*Instructions for the task:*
One range is to be output from the listing below, exactly as written: the line with "Task: Click the '#?' prompt input line" to the line with "The image size is (622, 500).", both kept.

####

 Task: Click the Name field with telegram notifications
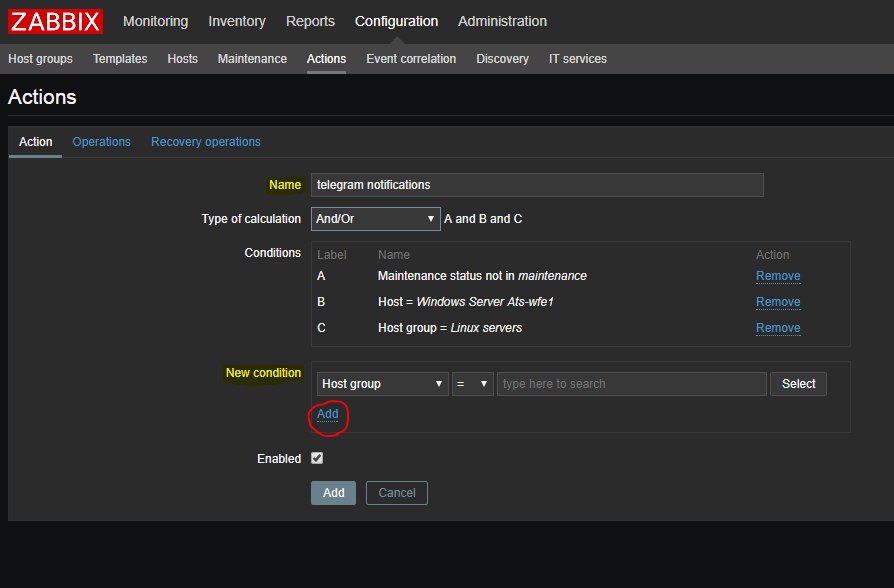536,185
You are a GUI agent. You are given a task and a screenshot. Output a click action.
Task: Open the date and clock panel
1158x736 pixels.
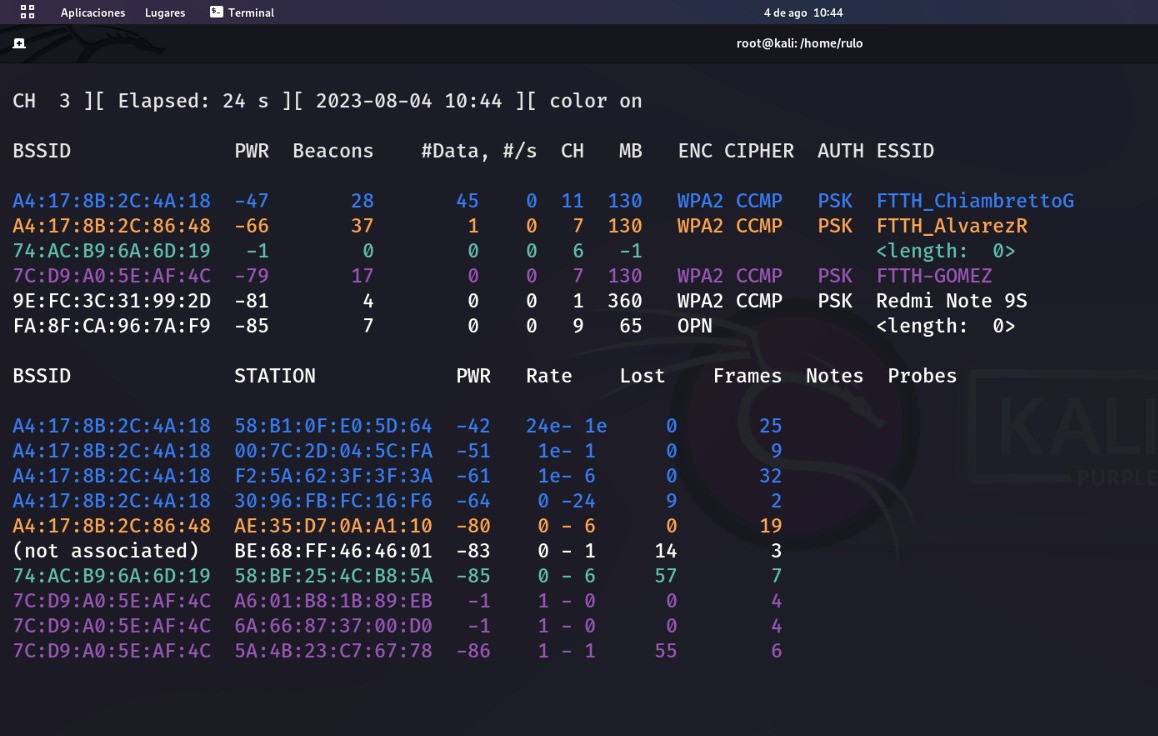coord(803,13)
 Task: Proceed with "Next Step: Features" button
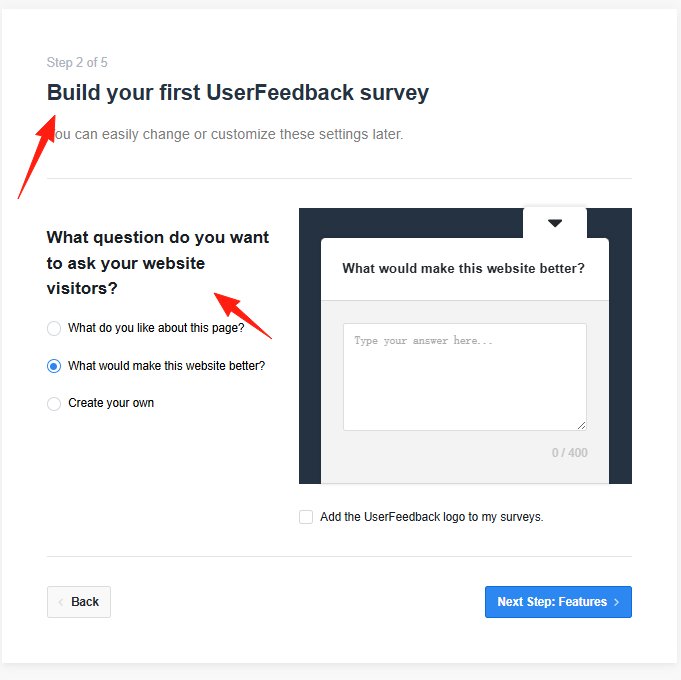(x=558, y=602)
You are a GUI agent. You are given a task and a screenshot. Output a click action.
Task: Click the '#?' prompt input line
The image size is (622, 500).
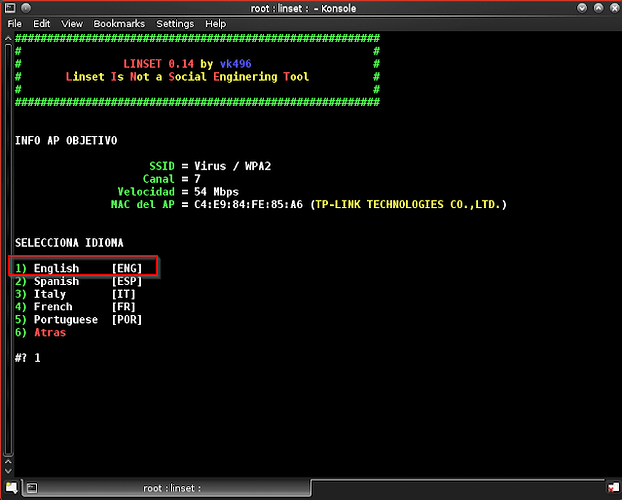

####

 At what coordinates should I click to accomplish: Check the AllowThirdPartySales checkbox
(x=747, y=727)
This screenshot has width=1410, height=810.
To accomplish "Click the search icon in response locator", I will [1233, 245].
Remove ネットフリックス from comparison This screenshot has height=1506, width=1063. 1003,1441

####

*Answer to this problem:*
Task: Click the '#?' prompt input line
The image size is (622, 500).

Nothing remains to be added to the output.